Real-world experiments use a wheeled mobile robot with Intel Core i9-13900H CPU, NVIDIA RTX 4070 GPU, RealSense D435i, RSHelios lidar, and RTK GNSS/INS at 10 Hz with 5 cm accuracy. In a short-range object-level instruction of approximately 130 m, only ViNT and CausalNav succeed. In a long-range building-level instruction of approximately 512 m, only CausalNav succeeds; all other systems fail, mainly due to collisions. The paper identifies sensitivity to lighting and environmental changes, and weak handling of dynamic obstacles, as key failure modes of other systems under real outdoor conditions (Duan et al., 5 Jan 2026).

Within the broader literature, CausalNav occupies a different niche from indoor causal-navigation methods and temporal causal modeling tools. CausalVLN formulates vision-and-language navigation as deconfounded multimodal representation learning using backdoor adjustment over visual and linguistic confounders in R2R, RxR, and REVERIE (Wang et al., 2024).
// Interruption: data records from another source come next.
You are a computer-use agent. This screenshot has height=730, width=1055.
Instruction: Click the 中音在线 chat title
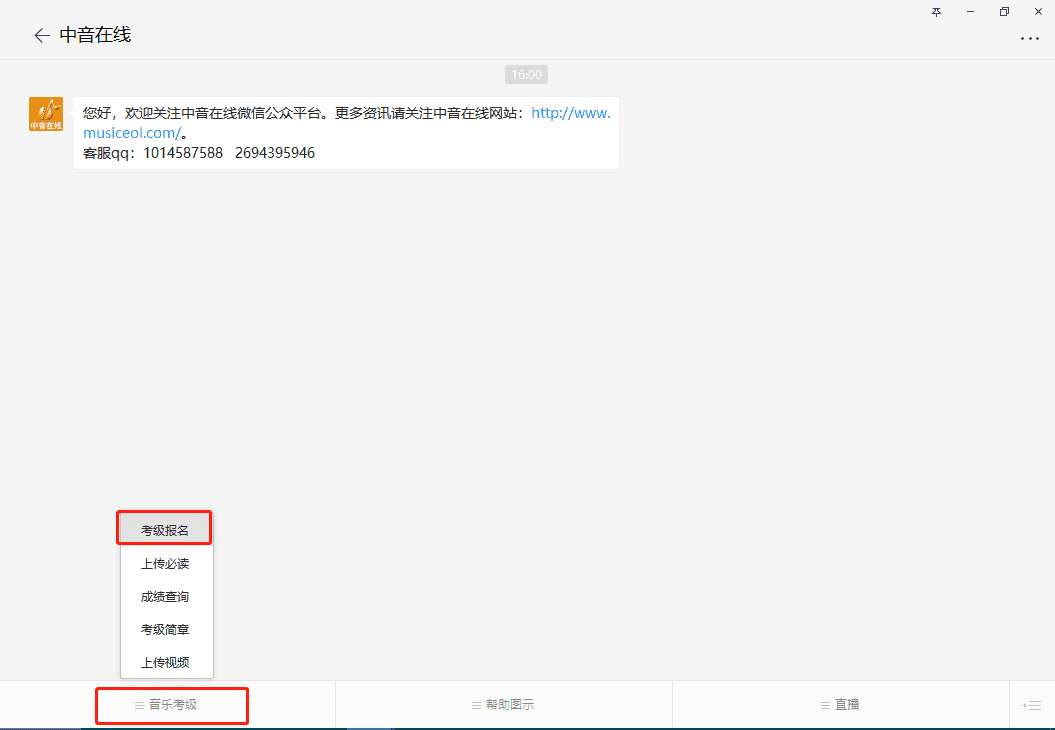coord(95,36)
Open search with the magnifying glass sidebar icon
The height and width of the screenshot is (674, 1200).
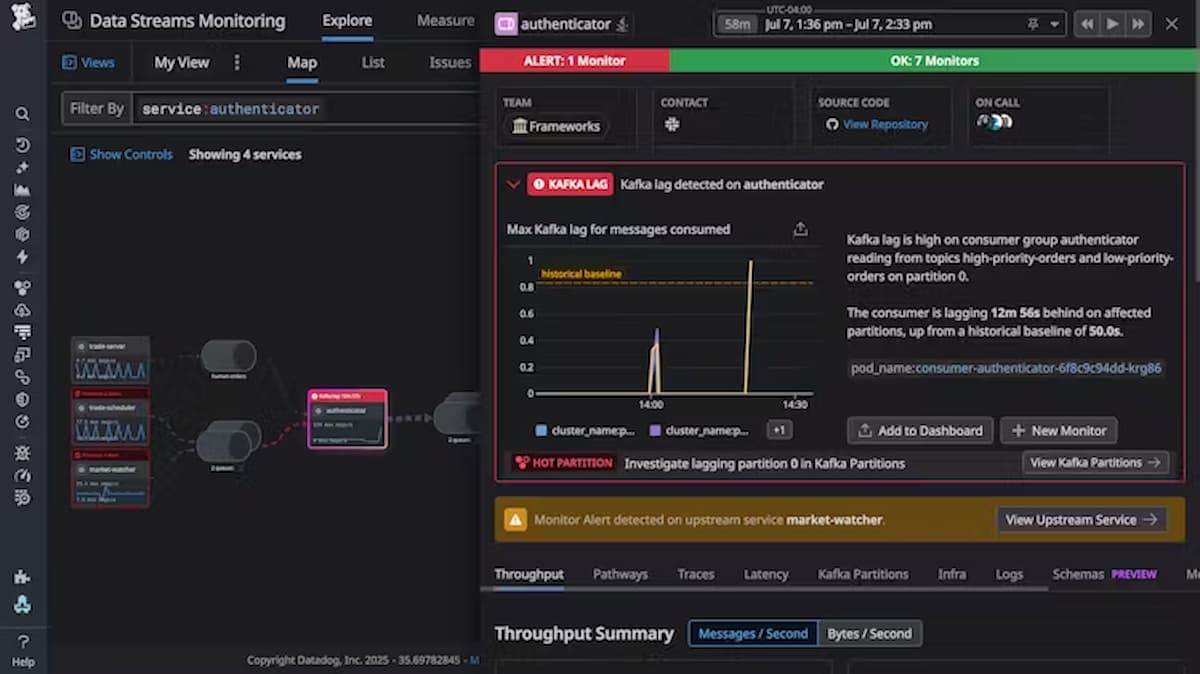[x=23, y=114]
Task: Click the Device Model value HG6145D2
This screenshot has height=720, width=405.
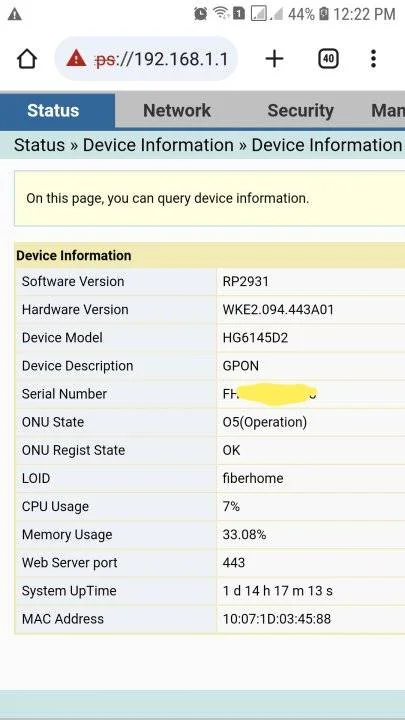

Causality-Aware Navigation emphasizes one-step action-conditioned transition understanding as an auxiliary objective across RoboTHOR, Habitat, and R2R (Wang et al., 18 Jun 2025). By contrast, CausalNav is organized around a scene graph-based outdoor semantic memory and hierarchical planning stack. More generally, methods such as NAVAR learn Granger-causal influence graphs from multivariate time series (Bussmann et al., 2020), and graphical time-series models formalize intervention effects over delayed dynamical systems (Eichler et al., 2012), but neither class of work provides CausalNav’s outdoor semantic navigation architecture.
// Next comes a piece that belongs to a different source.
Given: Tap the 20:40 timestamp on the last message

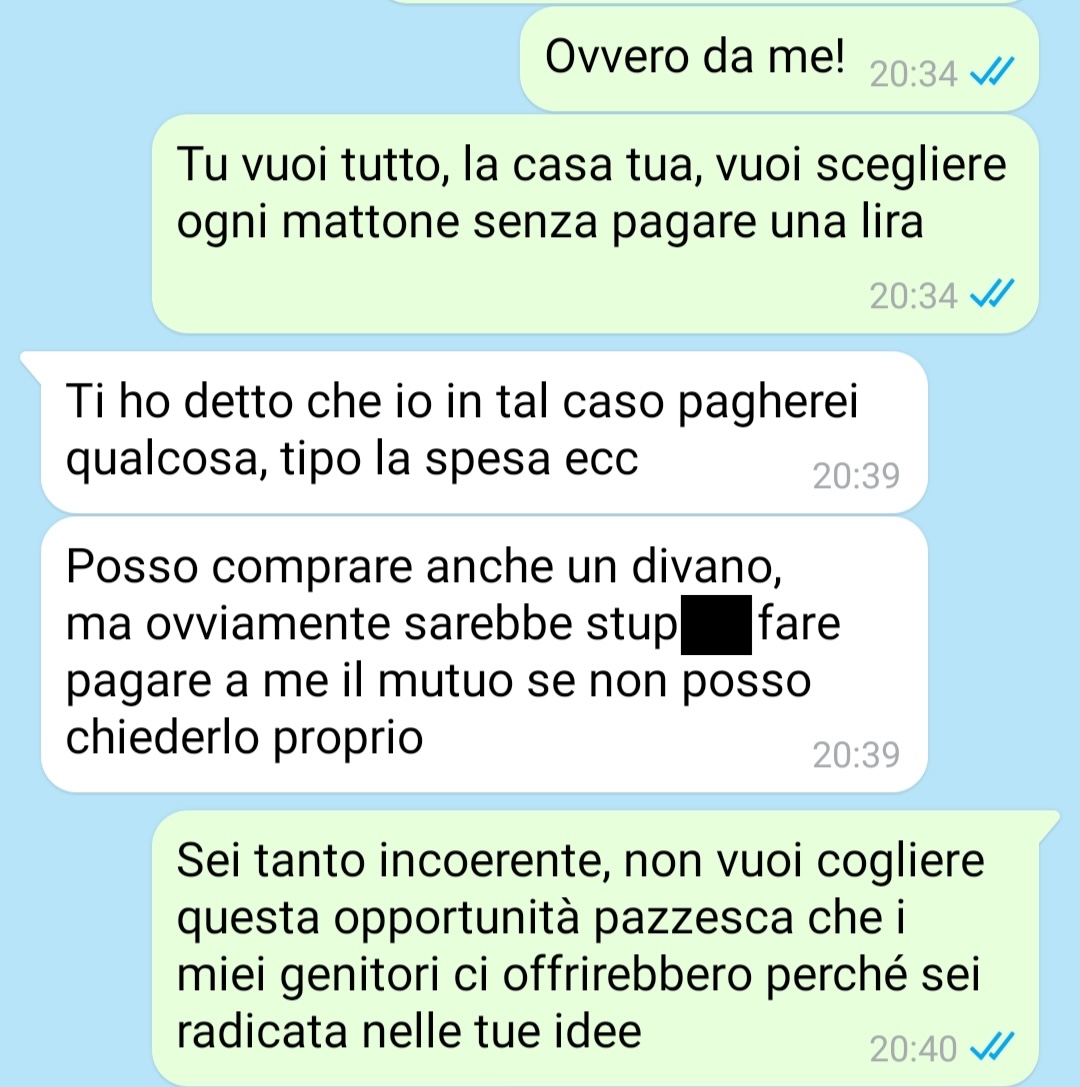Looking at the screenshot, I should pyautogui.click(x=913, y=1050).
The limitations reported for CausalNav concern scalability of graph and memory as environments grow, robustness under extreme lighting or weather, and long-horizon consistency over very long-term deployment. The paper also identifies future directions in graph compression, improved memory recall, stronger multimodal fusion, and lifelong learning and exploration. A plausible implication is that CausalNav’s central contribution is architectural integration: it links open-vocabulary perception, semantic memory, graph retrieval, and dynamic local planning into a single long-term outdoor navigation system, while leaving formal uncertainty modeling and very-long-term memory management as open problems (Duan et al., 5 Jan 2026).